==== DATA FOR ANALYSIS

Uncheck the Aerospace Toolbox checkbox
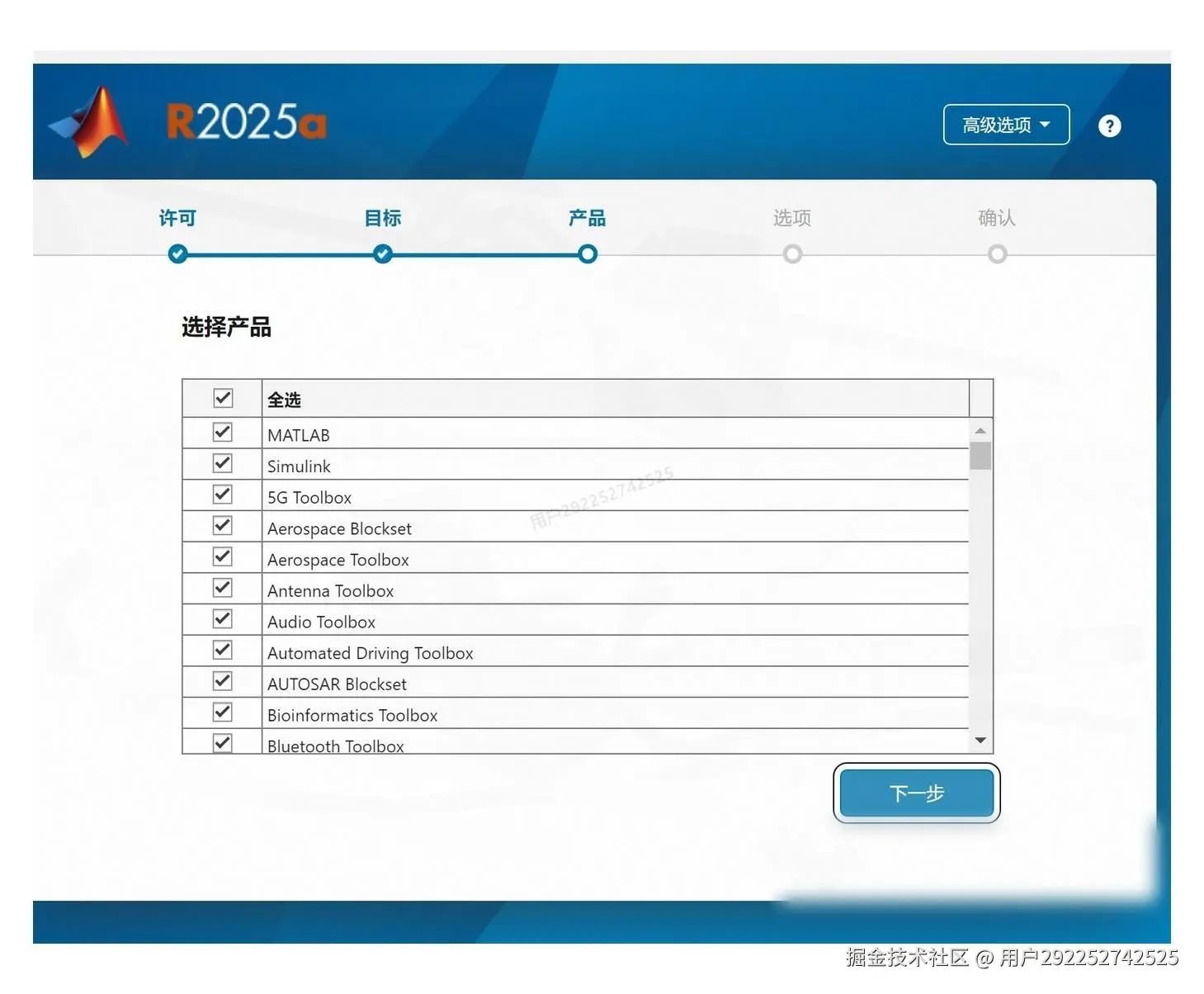 (x=222, y=556)
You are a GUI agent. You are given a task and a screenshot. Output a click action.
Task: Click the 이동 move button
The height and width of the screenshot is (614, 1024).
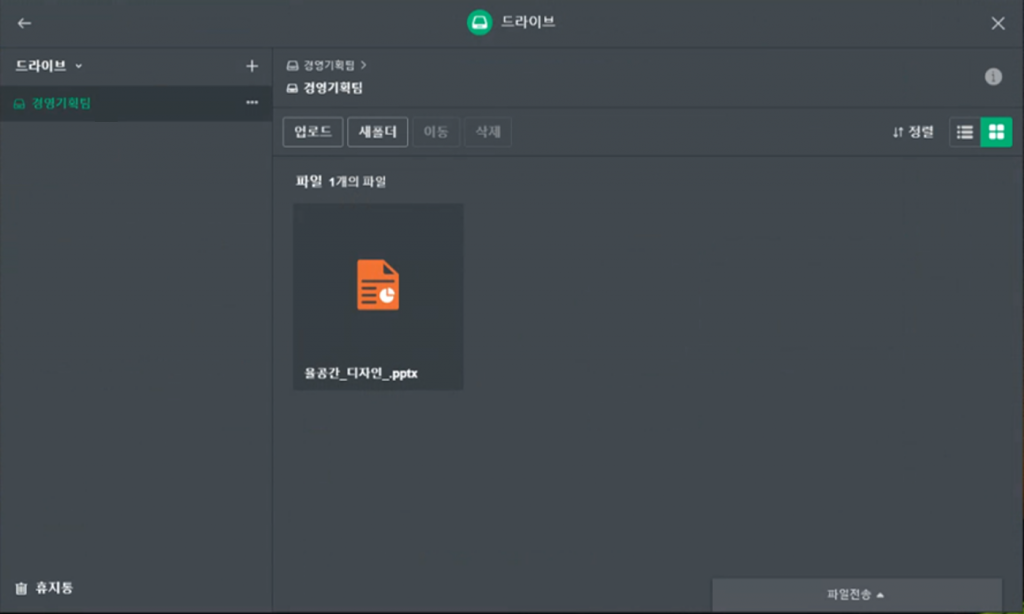coord(436,132)
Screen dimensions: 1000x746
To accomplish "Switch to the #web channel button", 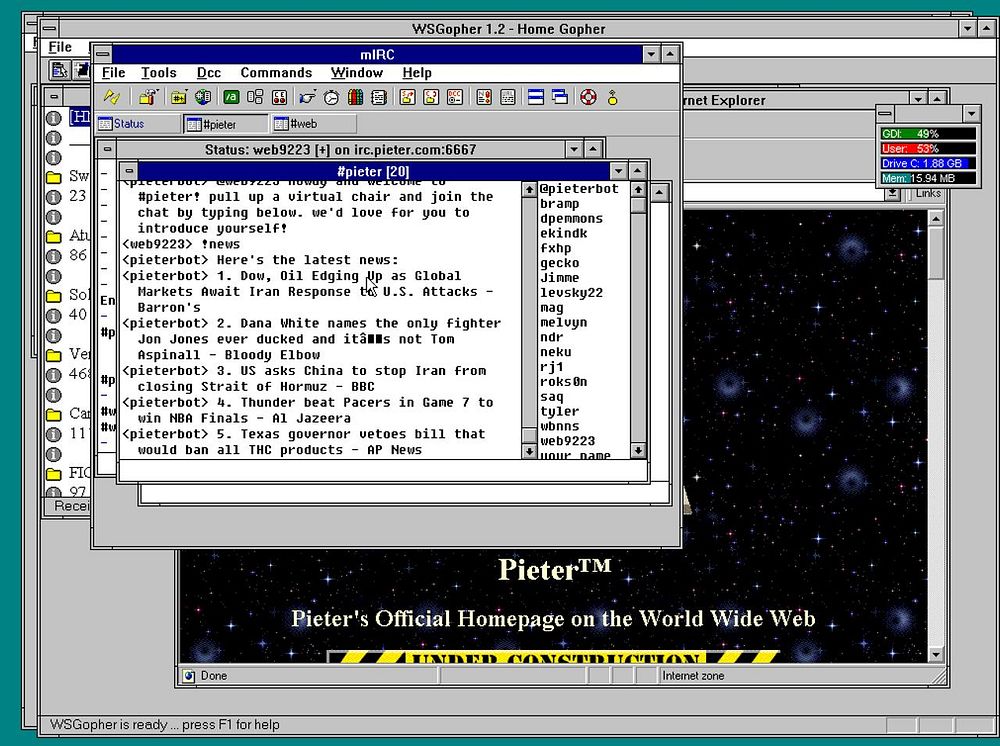I will [x=314, y=124].
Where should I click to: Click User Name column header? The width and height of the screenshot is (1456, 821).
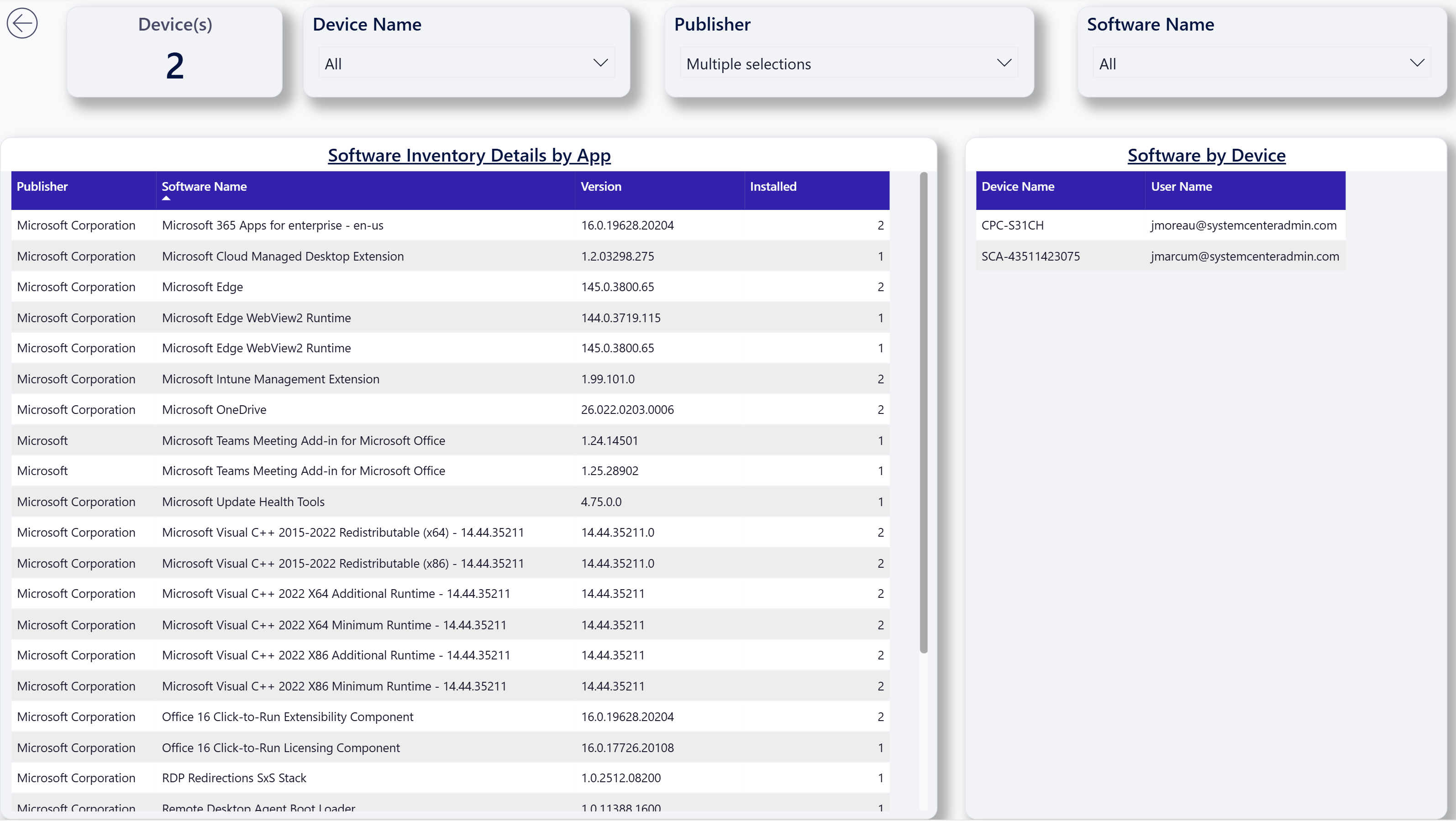[x=1181, y=187]
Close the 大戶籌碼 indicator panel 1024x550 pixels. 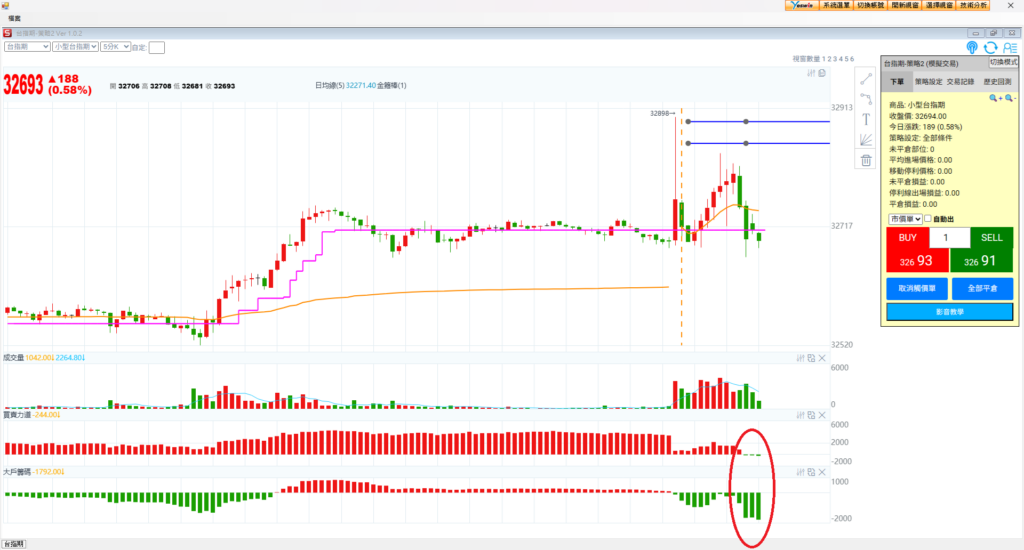point(822,471)
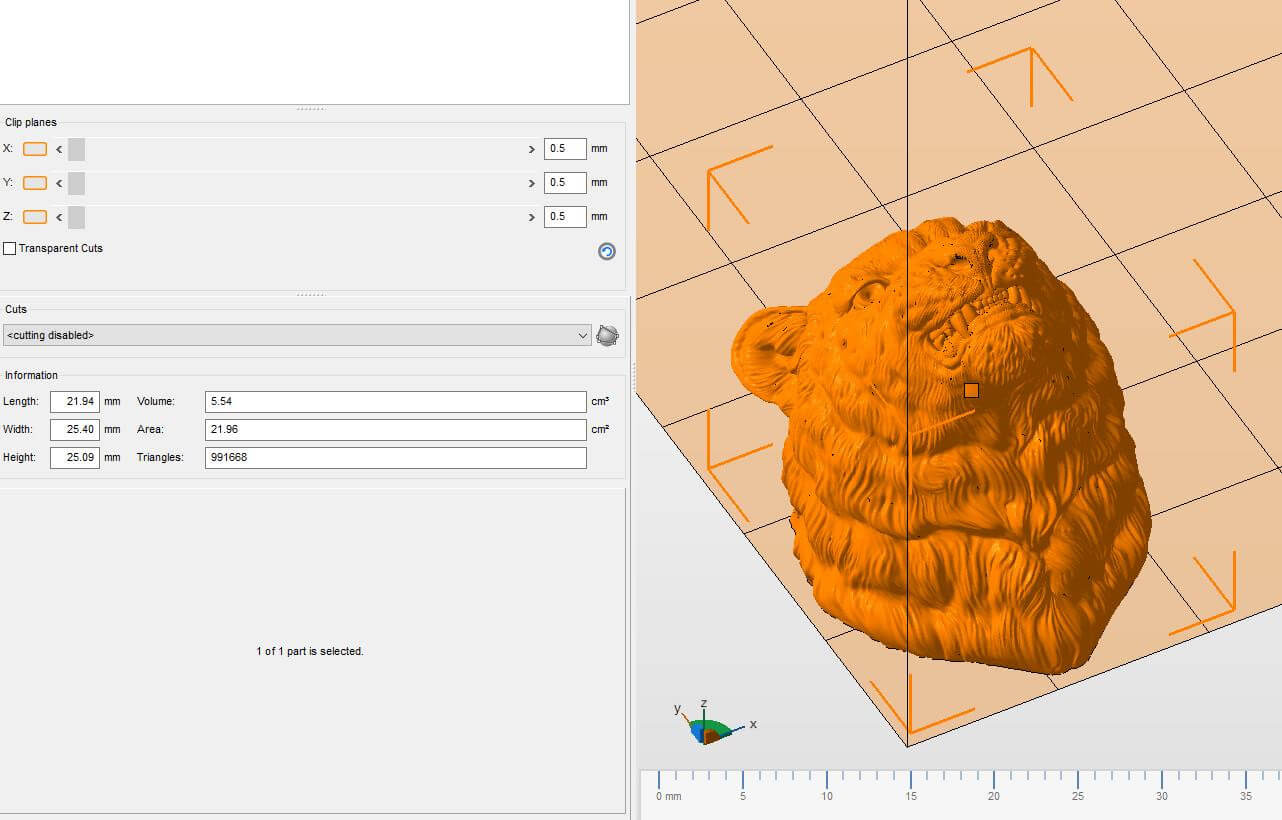Click the orange square marker on model
1282x820 pixels.
coord(971,391)
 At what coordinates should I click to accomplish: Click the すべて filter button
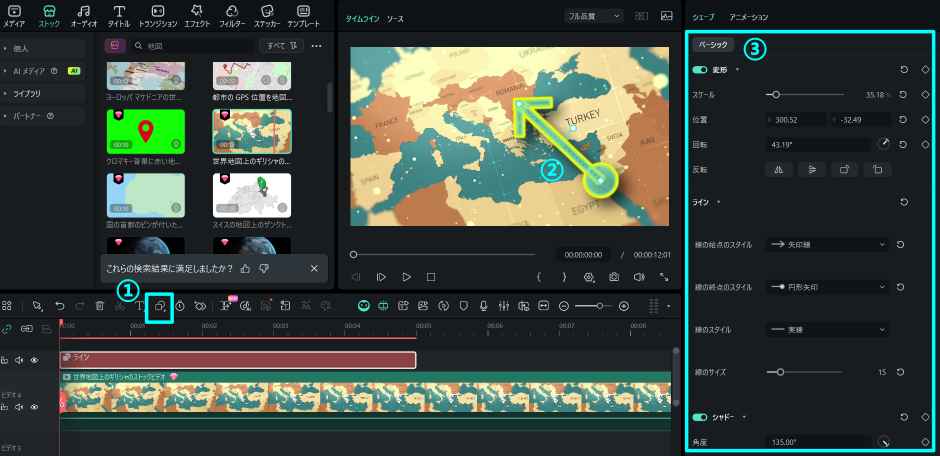pyautogui.click(x=279, y=46)
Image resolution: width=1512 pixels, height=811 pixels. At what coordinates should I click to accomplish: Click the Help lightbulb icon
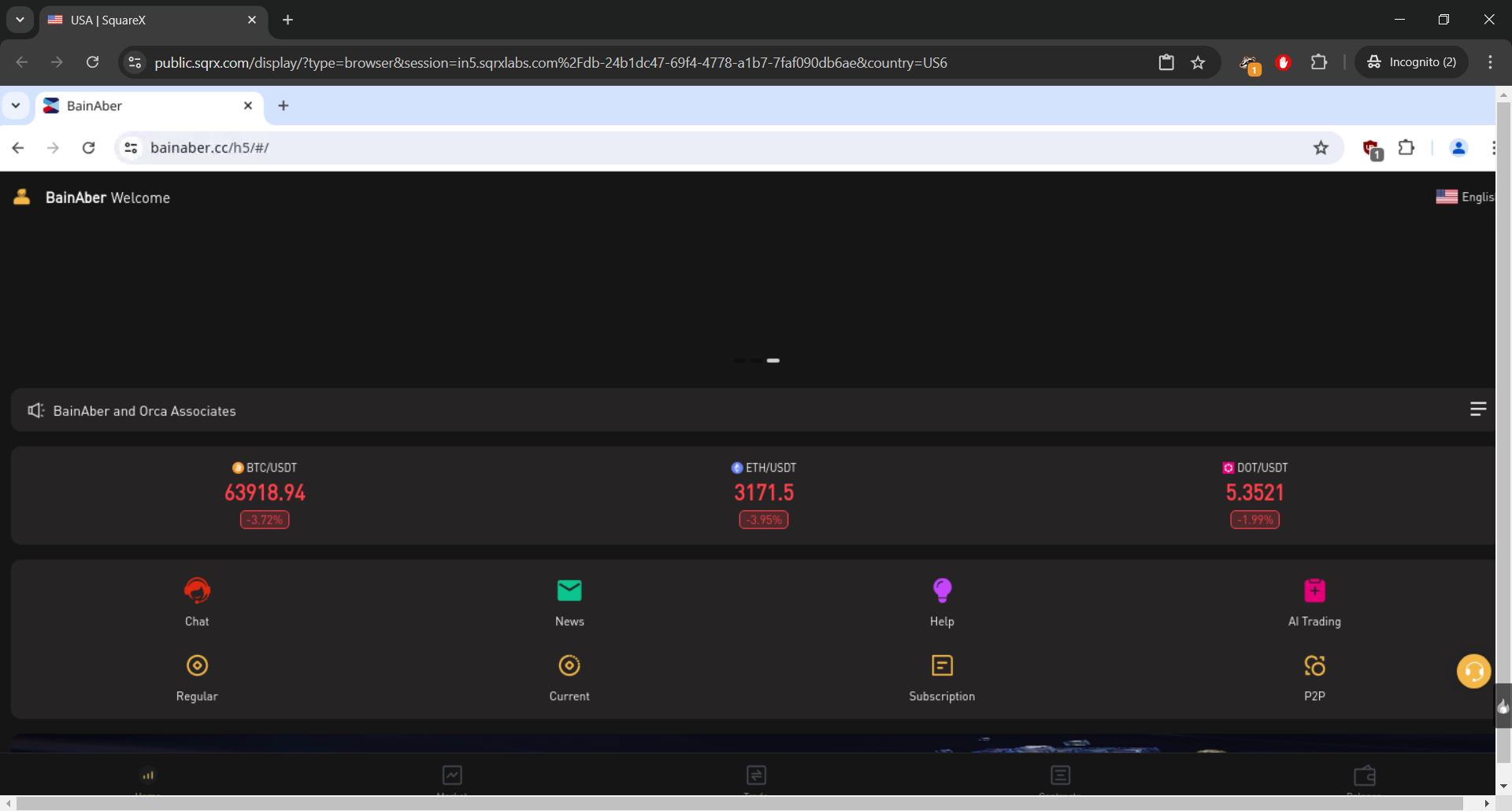[942, 591]
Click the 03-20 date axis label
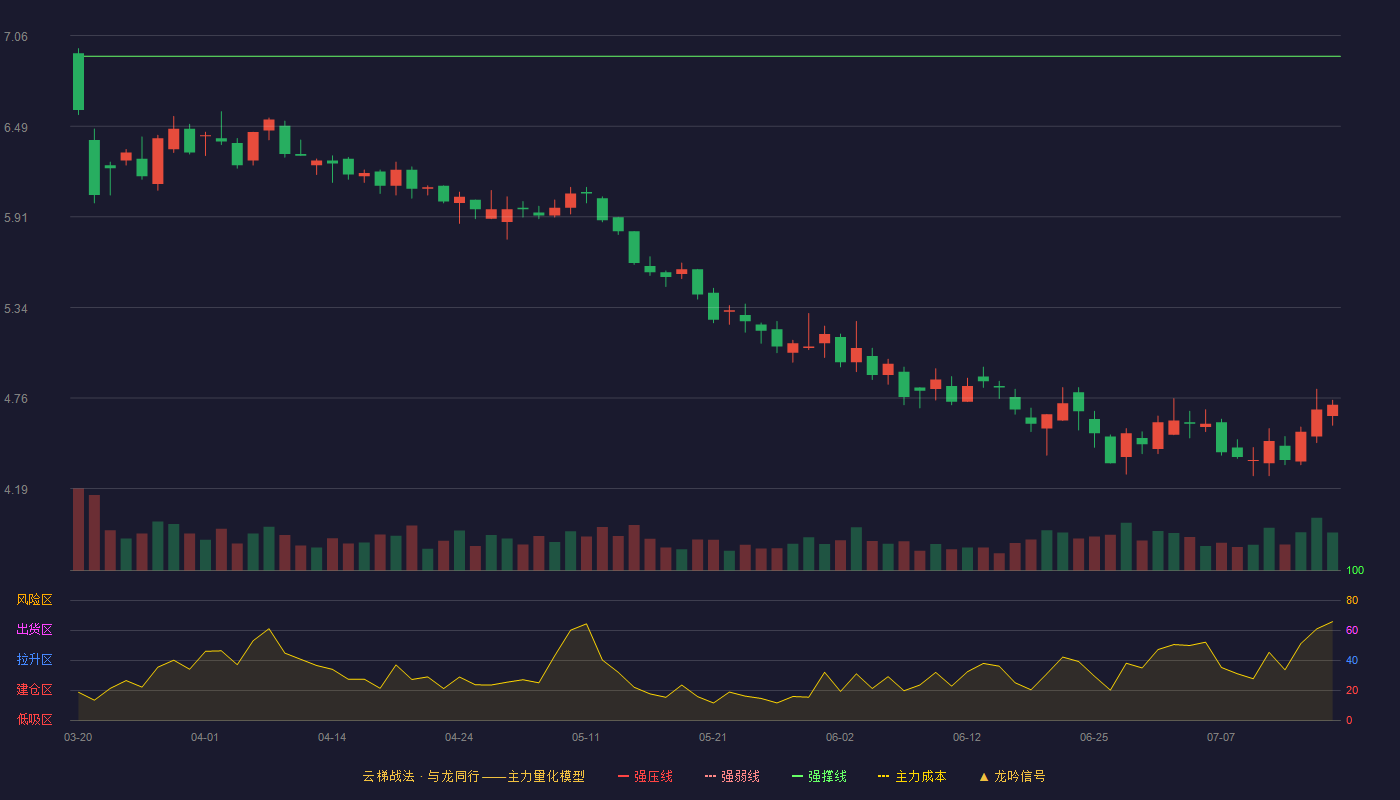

========

TASK INSTRUCTIONS — Leaving out the pictures, please transcribe exactly the lines from the one that holds "At what coordinates should I click to accomplish: Click the すべて" through the last line of the entries above, both included.

ANSWER FOR THIS EXERCISE —
 At what coordinates should I click to accomplish: Click the すべて filter button
pyautogui.click(x=279, y=46)
Image resolution: width=1512 pixels, height=811 pixels. At what coordinates should I click to accomplish: Click the Help lightbulb icon
[942, 591]
Click the 03-20 date axis label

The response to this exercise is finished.